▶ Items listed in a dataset
====================
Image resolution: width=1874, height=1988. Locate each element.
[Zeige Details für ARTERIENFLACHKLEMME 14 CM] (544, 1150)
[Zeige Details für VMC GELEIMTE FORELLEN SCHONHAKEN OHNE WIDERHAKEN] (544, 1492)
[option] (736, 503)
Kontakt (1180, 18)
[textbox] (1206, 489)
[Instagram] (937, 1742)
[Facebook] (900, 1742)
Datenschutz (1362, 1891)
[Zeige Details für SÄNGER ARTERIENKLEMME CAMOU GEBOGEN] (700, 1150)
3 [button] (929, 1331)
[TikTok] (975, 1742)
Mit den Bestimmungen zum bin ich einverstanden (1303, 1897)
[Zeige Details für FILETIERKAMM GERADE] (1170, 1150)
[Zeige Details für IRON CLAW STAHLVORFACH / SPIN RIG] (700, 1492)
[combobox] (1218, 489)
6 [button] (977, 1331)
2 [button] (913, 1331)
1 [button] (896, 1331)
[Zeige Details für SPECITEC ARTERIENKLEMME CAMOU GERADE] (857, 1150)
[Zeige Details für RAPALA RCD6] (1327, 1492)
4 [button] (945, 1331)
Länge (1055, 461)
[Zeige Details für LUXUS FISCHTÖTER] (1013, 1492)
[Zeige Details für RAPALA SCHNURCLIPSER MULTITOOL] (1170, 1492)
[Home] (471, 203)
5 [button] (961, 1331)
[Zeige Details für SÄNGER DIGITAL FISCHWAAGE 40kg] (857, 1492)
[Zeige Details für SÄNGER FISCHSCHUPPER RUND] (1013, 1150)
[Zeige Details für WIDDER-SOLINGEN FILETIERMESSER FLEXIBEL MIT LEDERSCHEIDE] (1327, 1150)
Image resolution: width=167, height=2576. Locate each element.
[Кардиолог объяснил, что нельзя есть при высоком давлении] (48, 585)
====================
▶ Task prompt
Match on "resolution": copy every line in the records that has it.

▶ Your solution
Image resolution: width=1874, height=1988. Locate each element.
Image resolution: width=167, height=2576. Locate each element.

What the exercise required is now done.